The opinion of the Commerce Court,[778] setting aside the intermountain rate orders of the Interstate Commerce Commission, will shortly be reviewed by the Supreme Court of the United States, to which tribunal appeal was promptly taken.[779] Disregarding the dissenting opinion that the entire long and short haul clause, as amended in 1910, was unconstitutional, there were three significant differences between the two tribunals.

The first point at issue between the court and the Commission concerned the differentiation of water competition from so-called market competition.[780] The Commerce Court refused to recognize any distinction between the cause of lower rates to the Pacific coast from Omaha or from New York, respectively. It ascribed the disparity in all cases to competitive forces entirely beyond the railroads' control "If the carrier from St. Paul, in order to meet new water competition from New York," etc. The Commission, on the other hand, clearly set apart market competition, applicable to western cities, from that due to carriage by water, which controlled rates from the Atlantic seaboard. The railways, it said, must conform in their rate-making policies to the latter. They were not bound by the former.

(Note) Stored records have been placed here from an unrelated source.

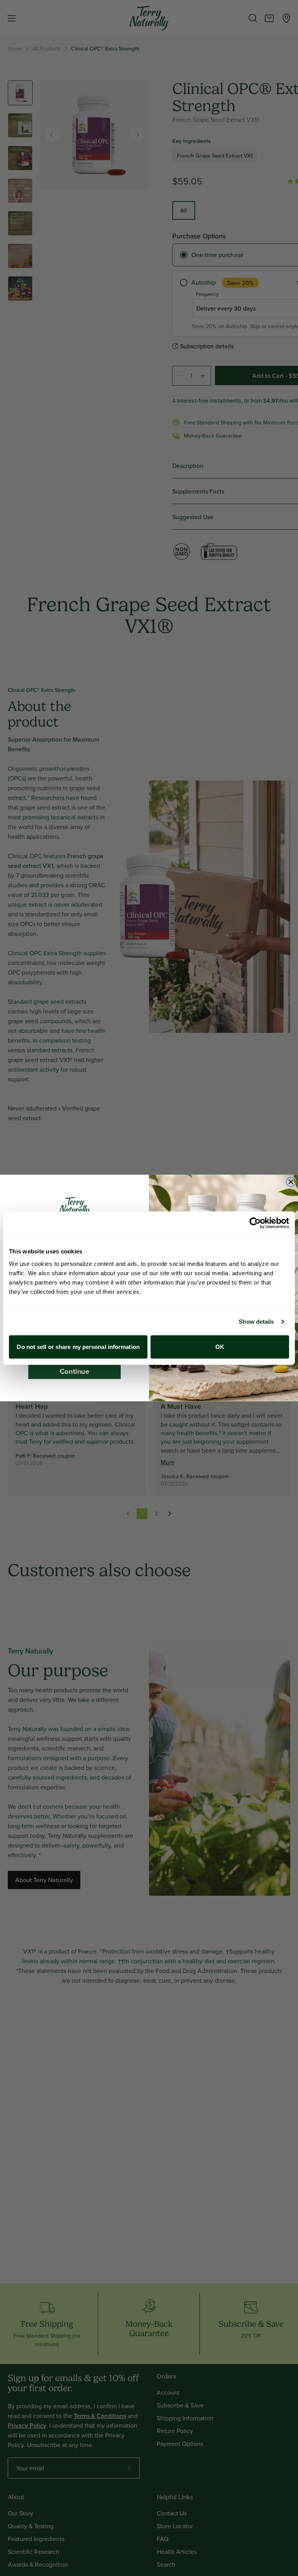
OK (219, 1346)
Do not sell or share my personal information (78, 1346)
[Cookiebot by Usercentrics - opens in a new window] (255, 1223)
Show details (256, 1321)
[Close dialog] (291, 1182)
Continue (74, 1371)
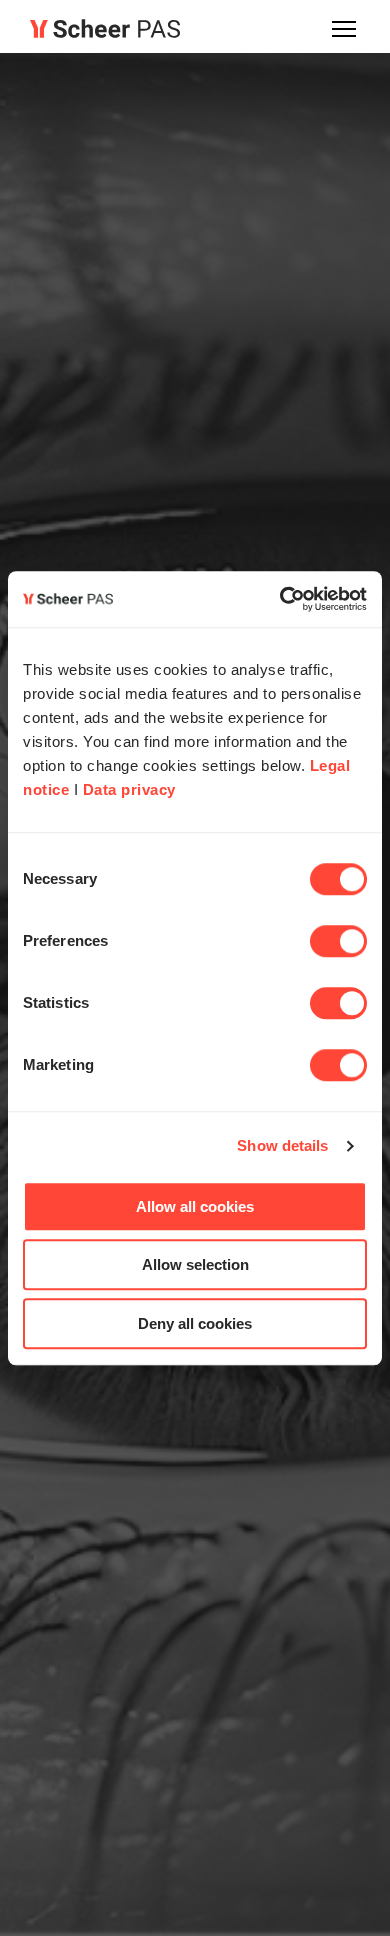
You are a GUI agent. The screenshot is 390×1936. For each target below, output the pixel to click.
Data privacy (129, 789)
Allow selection (195, 1264)
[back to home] (105, 28)
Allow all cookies (195, 1206)
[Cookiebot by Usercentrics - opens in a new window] (280, 599)
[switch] (338, 941)
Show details (282, 1145)
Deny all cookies (195, 1323)
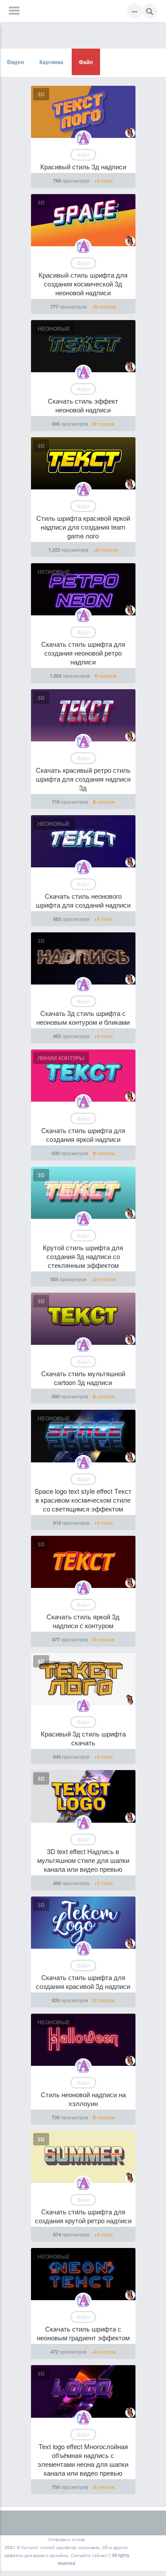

For market competition (as already quoted) "is a euphemism for railroad policy."[781] And, speaking as an economist, ignorant of the technicalities of the law, I venture to affirm that the Commission in this contention was absolutely right.[782] Even as far west as South Bend, Indiana, wagons may go to California by the direct rail route; or, with a change of ten cents in the rate, they may come back to New York and thence go round by sea. Such is the delicacy of adjustment even as far west as Chicago. Hence the failure to recognize that low rates to the Pacific coast from points west of the Missouri river were due to an entirely different cause—namely, the arbitrary determination of the transcontinental lines to hold the fort for their local clients against all odds—was to commit an egregious economic blunder. Furniture goes from Chicago to San Francisco on rates as low as if compelled by water competition.[783] But steamships never carry commodities of this bulky sort, even from New York. How much less, then, could water competition apply so far inland? The carriers were bent on keeping Chicago in the Pacific market. That was the real reason. The Commerce Court clearly missed the main point.